ST. LOUIS (MO)
Post-Dispatch
May 28, 2019
By Nassim Benchaabane
A letter Chris Boisaubin received in 2012 from his high school was both a blessing and a curse.
Boisaubin, now 65, was one of about 1,600 former students of Chaminade College Preparatory School to receive the letter from the Marianists, the Roman Catholic order that runs the boys boarding and day school in Creve Coeur.
A graduate had accused two Marianists of sexually abusing him while he was enrolled in the 1970s. The victim asked the Rev. Martin Solma to send the letter to students who had graduated while the two men had worked at the school.

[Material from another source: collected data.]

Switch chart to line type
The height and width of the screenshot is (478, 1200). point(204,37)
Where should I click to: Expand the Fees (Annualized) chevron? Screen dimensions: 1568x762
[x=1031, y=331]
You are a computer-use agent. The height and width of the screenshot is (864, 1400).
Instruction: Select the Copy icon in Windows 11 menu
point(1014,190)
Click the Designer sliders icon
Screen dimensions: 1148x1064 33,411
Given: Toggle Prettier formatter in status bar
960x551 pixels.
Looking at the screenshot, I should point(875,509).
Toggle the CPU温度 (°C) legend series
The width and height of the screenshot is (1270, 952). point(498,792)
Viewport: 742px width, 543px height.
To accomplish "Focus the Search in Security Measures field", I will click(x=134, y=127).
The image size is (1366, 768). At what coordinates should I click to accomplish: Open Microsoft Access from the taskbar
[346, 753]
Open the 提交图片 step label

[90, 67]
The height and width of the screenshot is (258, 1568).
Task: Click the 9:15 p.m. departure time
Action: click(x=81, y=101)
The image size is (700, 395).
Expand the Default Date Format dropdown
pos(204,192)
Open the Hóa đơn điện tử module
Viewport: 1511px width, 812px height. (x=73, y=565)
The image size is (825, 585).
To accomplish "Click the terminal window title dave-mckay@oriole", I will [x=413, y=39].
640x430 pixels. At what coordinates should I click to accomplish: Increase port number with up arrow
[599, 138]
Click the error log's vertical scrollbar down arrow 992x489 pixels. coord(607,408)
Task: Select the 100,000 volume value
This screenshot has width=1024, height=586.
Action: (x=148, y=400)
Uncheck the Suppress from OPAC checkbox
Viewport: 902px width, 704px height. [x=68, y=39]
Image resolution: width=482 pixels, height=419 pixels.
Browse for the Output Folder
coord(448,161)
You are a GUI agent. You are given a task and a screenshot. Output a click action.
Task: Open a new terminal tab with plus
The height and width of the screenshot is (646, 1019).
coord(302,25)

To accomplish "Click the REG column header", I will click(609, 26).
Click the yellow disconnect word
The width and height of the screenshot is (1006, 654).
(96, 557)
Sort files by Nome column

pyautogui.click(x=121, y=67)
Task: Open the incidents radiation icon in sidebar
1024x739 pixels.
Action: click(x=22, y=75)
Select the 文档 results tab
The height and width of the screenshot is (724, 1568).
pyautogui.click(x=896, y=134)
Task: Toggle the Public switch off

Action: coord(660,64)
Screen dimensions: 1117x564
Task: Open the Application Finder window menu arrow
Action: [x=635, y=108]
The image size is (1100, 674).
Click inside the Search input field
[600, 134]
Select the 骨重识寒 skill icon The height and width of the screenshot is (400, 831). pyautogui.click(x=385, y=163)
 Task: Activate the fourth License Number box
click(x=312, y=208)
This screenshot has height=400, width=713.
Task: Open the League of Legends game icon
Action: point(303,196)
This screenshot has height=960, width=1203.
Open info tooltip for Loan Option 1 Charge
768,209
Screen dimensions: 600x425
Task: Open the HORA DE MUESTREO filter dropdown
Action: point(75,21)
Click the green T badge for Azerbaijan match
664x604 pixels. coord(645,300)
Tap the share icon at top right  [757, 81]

Several alumni wrote back with allegations of abuse by the men and other clergy there. They filed lawsuits, saying the letter had triggered repressed memories of abuse.
Boisaubin sued the Marianists in 2014 alleging John Woulfe, a member of the Marianist order who is now dead, had abused him when he was a minor and that officials knew he had abused two other boys previously.
The order is willing to pay $50,000 to settle Bouisaubin’s case, but he would get none of the money and the Marianists wouldn’t have to admit wrongdoing of any form, said Ken Chackes, Boisaubin’s attorney.
That’s because for the last two years, Boisaubin’s case hasn’t legally been his to pursue. It’s been property of the bankruptcy court in St. Louis.
Boisaubin, a longtime IT worker, has filed for bankruptcy twice in his life and was discharged from both cases; the most recent case, in St. Louis, ended in 2009.
When he sued the Marianists in 2014, they argued that the damages he sought were an asset, like his car or home or anything else he owned, and became the property of the bankruptcy court, to be surrendered to a trustee overseeing the sale of his estate to pay his creditors.
In December, the Marianists struck an agreement with the bankruptcy trustee; the order would pay $50,000 to Boisaubin’s creditors in exchange for the trustee dropping the sex abuse case. They’re now trying to override Boisaubin’s appeal and enforce the agreement in court.